Tuesday, August 10, 2010

Conclusions

I'm feeling quite pleased with myself for finishing all the books I intended to finish before fasting month. (Starts tomorrow!) Indeed, I got a little extra in by way of reading Leon Garfield's The Strange Affair of Adelaide Harris, still being on a bit of a roll from his Apprentices. Adelaide was the first of his novels I read and, possibly for that reason, remains my favourite. I remember being utterly flummoxed by how good the first pages were - how beautifully written and how funny - and thinking that what was classified as fiction for children might just have quite a bit to offer. This time round I see no reason to moderate my judgement in any respect.

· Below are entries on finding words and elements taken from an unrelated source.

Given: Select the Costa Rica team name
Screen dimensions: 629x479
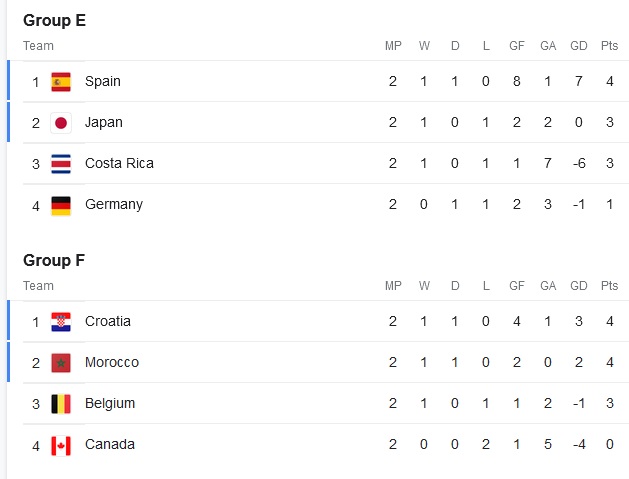Looking at the screenshot, I should tap(119, 163).
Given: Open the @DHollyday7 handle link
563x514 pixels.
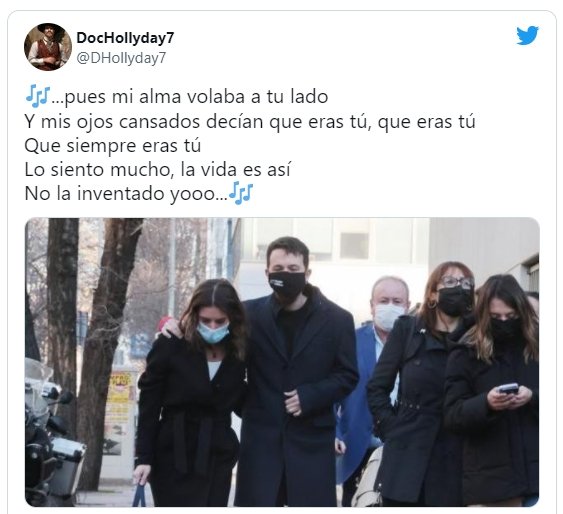Looking at the screenshot, I should coord(121,58).
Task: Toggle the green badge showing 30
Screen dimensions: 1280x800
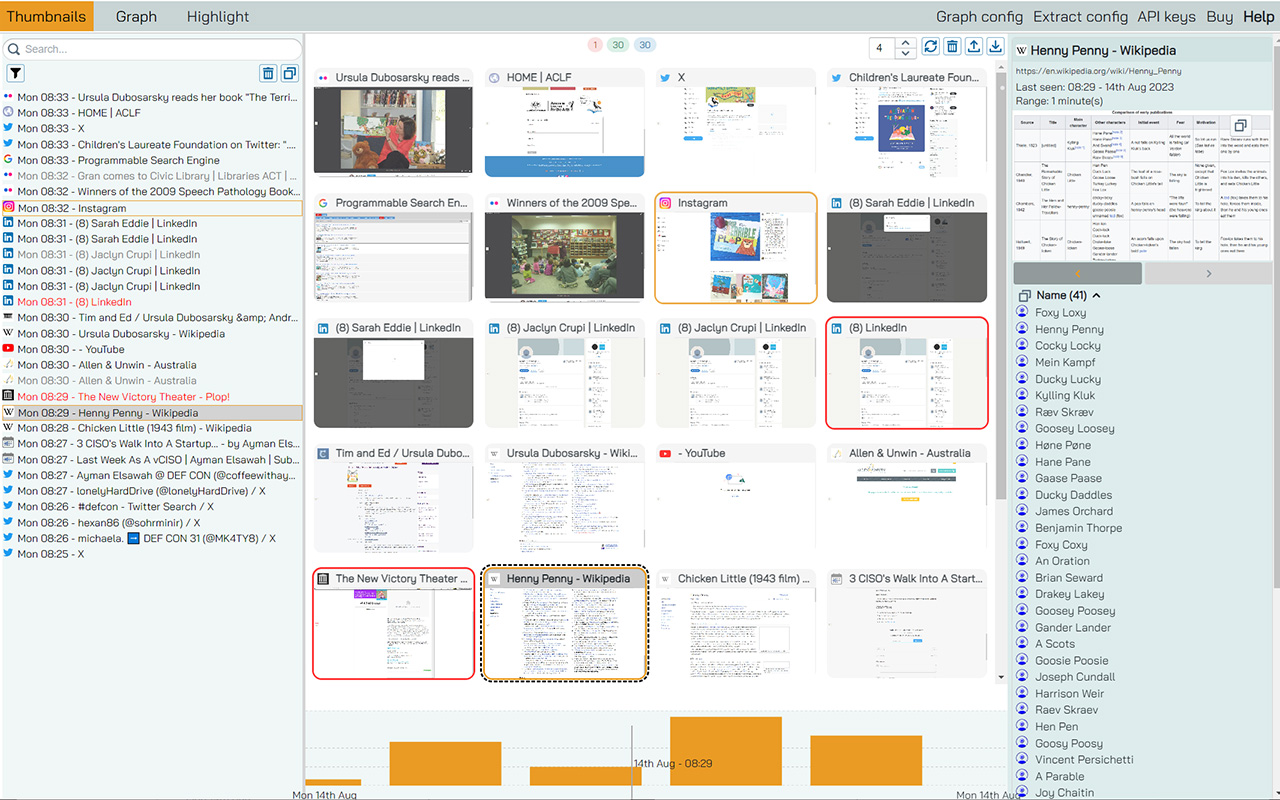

I also emerged from another re-read, of Bill Bryson's A Short History of Nearly Everything, with a sense of added appreciation, although I think he begins to run a little bit out of steam in the last hundred pages. Or perhaps it's just the ambition of the venture and the size of the numbers involved that sort of overwhelms. But the last chapter pulls everything together. Bryson's amusing yet melancholy sense of mankind's instinct for simple destruction therein makes for salutary reading.

And I found echoes of that in The Voyage of the Beagle. Darwin is a wonderful companion and extraordinarily enlightened for his time concerning judgements on matters of race, religion and nationality, but his casual attitude towards killing the creatures he observes (and observes with a degree of attention that suggests a deep sense of love) is bracing to say the least. At one point he biffs a fox over the head with a geological hammer in order to take it back to some museum to have it put on display having marvelled at the fact the beast was observing the human activity below it so closely it was unaware of the great naturalist's approach. Somewhat disturbing.

The icing on the cake of all this was reading the Collected Poems of Philip Larkin in sequence and getting a sense how individual favourites (so many!) fitted into the overall development of the poet. It's striking how each of the major books seems to improve on its predecessor, culminating in High Windows. I see a move from the abstract to the concrete as being the crucial factor in this development, though that oversimplifies a deceptively straightforward writer. Oddly though I can't say I share critics' almost uniformly high regard for the uncollected Aubade. Yes, on its own it's a fine piece, but coming to it at the end of the volume I couldn't heretically wonder if the fear of death bit hadn't become a bit overdone. I preferred the verse written for Charles Causley's birthday (which set me to thinking that a sequenced reading of Causley's own Collected might not be a bad idea post-Ramadhan.)